▶ [Work instructions]:
Please return every line of the records below that contains the word "Sort".

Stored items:

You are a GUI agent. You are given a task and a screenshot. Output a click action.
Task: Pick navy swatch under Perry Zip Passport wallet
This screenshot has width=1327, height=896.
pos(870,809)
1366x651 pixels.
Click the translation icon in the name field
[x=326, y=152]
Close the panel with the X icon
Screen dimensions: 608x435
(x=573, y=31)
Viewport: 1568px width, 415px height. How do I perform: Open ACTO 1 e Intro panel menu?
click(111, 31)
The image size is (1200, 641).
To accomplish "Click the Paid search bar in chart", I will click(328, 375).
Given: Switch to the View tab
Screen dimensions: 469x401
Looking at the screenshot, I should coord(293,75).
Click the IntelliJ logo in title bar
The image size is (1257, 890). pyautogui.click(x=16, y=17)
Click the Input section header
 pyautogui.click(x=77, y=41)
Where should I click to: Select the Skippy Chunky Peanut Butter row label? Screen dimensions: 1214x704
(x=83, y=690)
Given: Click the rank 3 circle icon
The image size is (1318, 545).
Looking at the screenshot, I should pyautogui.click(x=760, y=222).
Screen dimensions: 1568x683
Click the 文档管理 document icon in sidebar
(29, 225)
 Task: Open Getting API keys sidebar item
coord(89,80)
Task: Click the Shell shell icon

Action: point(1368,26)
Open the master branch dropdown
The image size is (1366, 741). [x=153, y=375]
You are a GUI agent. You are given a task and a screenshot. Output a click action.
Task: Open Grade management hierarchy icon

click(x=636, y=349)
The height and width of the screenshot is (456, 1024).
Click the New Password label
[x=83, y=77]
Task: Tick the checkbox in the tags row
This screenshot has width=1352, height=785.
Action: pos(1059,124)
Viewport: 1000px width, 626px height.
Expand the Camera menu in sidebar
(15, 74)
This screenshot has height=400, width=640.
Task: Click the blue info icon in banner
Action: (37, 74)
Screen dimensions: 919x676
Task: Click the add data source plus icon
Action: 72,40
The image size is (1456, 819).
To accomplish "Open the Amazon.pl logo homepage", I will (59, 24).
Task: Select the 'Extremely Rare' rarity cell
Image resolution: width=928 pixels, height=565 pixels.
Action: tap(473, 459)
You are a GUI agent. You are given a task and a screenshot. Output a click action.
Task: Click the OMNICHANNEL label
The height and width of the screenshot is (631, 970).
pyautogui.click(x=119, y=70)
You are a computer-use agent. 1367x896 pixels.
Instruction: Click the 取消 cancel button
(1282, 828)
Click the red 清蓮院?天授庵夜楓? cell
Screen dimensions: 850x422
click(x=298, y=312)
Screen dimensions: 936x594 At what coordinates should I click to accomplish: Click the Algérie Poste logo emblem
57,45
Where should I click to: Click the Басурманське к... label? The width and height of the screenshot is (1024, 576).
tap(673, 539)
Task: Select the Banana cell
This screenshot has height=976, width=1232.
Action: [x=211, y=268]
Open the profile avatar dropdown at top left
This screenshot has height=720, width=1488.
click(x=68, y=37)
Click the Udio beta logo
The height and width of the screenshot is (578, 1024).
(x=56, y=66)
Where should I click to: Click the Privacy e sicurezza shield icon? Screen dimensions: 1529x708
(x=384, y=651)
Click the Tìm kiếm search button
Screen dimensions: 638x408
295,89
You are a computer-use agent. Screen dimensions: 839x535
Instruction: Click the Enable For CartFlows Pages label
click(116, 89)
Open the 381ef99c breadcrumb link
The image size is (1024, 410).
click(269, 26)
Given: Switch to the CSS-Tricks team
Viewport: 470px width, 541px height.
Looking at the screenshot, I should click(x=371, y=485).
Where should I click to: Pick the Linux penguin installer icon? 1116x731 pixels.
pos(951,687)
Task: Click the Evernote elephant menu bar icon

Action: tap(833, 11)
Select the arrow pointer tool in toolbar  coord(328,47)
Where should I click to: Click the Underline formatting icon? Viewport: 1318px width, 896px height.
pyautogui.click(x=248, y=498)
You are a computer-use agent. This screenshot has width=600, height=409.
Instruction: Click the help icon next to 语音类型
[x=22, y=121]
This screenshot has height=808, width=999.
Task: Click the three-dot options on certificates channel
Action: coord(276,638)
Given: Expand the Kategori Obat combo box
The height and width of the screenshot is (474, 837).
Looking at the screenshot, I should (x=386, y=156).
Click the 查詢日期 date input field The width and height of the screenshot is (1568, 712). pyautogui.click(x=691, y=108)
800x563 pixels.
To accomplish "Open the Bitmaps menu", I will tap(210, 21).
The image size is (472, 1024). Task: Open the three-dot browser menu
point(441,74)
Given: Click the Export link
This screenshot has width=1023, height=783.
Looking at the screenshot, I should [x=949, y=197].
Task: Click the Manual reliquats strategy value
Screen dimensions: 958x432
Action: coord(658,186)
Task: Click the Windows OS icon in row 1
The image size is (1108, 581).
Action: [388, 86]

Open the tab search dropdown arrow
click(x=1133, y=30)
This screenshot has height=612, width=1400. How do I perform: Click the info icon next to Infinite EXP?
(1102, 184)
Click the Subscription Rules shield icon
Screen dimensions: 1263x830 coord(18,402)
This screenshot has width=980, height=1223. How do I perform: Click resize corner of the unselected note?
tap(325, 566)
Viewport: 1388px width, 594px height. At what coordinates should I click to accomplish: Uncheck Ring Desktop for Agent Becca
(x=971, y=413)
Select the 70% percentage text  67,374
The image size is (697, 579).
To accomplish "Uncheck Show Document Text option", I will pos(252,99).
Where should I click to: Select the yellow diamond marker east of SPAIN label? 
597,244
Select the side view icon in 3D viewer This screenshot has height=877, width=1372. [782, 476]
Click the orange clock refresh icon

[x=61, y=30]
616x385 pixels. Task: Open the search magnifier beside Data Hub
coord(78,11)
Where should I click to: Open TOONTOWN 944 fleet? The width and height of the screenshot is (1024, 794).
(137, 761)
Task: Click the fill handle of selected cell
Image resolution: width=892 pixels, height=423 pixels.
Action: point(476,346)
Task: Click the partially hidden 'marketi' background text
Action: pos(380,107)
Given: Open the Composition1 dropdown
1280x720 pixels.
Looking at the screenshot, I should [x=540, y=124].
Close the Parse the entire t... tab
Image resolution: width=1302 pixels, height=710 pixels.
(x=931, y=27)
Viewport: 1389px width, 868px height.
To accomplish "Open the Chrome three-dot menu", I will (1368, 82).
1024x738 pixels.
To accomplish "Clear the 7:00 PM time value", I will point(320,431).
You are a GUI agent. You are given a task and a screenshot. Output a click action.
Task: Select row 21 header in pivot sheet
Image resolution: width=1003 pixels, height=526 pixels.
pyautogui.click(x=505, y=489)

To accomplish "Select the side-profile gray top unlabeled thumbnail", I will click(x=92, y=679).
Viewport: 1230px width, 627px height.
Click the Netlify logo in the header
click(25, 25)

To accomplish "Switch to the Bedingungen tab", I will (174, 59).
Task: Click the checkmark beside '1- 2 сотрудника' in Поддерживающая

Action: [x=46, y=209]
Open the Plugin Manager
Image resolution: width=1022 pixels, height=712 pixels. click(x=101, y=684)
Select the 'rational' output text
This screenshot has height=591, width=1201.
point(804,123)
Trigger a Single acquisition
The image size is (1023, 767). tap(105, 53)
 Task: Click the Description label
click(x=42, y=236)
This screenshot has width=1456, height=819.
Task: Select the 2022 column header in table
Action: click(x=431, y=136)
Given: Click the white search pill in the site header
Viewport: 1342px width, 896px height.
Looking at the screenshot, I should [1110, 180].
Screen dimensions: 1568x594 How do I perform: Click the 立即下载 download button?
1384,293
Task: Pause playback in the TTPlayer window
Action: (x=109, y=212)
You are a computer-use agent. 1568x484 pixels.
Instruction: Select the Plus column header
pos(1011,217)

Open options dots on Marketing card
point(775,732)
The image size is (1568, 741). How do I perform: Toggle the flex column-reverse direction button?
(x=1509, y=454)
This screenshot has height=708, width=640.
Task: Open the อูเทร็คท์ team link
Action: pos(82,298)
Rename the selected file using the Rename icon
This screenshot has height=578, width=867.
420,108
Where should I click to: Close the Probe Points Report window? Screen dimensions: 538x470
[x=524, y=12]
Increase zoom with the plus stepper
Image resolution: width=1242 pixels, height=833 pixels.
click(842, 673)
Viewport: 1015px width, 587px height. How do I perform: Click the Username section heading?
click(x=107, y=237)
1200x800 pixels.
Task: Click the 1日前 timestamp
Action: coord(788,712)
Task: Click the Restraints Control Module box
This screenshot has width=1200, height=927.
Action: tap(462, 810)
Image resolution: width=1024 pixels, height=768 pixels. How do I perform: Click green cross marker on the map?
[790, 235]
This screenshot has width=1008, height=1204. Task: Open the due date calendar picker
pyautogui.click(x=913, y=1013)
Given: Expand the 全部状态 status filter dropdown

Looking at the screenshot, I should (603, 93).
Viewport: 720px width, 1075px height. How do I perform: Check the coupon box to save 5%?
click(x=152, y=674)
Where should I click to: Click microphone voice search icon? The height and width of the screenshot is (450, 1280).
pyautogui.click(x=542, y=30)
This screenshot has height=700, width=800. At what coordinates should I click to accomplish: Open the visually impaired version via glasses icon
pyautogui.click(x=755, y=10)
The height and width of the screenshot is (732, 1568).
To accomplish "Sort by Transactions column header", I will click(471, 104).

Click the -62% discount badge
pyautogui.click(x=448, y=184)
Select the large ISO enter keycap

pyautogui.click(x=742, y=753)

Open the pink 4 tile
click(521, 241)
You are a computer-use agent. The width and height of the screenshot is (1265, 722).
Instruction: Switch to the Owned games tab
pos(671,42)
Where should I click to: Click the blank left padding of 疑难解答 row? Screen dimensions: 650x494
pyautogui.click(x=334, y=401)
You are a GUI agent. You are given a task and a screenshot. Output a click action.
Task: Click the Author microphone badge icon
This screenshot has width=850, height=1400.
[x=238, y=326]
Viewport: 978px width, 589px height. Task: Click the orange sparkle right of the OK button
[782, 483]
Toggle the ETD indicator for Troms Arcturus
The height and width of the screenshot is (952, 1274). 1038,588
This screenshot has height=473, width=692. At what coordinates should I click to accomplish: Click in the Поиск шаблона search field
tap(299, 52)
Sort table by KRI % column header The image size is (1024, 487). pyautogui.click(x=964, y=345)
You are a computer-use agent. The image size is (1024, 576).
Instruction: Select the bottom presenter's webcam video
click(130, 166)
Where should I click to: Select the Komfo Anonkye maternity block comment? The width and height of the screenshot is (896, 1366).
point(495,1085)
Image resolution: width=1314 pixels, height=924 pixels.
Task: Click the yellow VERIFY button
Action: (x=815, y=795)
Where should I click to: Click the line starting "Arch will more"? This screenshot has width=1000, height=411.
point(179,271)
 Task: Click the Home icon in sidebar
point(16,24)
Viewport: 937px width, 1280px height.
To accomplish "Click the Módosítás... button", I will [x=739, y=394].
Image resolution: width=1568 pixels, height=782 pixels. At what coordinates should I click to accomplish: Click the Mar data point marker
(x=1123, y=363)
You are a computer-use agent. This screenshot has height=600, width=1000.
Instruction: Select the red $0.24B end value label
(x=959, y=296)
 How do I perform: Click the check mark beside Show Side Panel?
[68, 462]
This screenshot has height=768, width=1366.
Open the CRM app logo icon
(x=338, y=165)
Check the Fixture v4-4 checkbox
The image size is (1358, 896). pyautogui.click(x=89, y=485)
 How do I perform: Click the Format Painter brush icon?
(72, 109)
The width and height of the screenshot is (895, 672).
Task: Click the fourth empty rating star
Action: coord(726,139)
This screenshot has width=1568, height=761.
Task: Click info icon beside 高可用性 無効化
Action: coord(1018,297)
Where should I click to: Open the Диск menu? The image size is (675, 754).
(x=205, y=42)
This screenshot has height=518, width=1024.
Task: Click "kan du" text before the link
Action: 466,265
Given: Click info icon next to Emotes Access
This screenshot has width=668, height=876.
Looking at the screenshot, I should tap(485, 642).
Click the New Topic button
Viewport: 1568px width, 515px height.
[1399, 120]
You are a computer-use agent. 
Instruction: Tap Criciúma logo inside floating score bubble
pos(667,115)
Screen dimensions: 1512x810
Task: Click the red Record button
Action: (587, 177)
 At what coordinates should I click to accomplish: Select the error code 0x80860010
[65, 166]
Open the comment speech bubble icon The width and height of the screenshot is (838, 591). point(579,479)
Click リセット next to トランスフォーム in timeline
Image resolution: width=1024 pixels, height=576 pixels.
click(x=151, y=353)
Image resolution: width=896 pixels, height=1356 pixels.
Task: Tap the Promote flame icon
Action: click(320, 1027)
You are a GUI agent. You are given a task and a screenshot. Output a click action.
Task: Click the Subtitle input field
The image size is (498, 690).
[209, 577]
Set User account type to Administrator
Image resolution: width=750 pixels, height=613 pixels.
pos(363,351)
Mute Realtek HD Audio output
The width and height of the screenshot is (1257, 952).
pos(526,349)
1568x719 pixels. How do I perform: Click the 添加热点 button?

▶ [Exercise solution]:
To accomplish "Sort by Transactions column header", I will click(471, 104).
Sort table by KRI % column header The image size is (1024, 487). pyautogui.click(x=964, y=345)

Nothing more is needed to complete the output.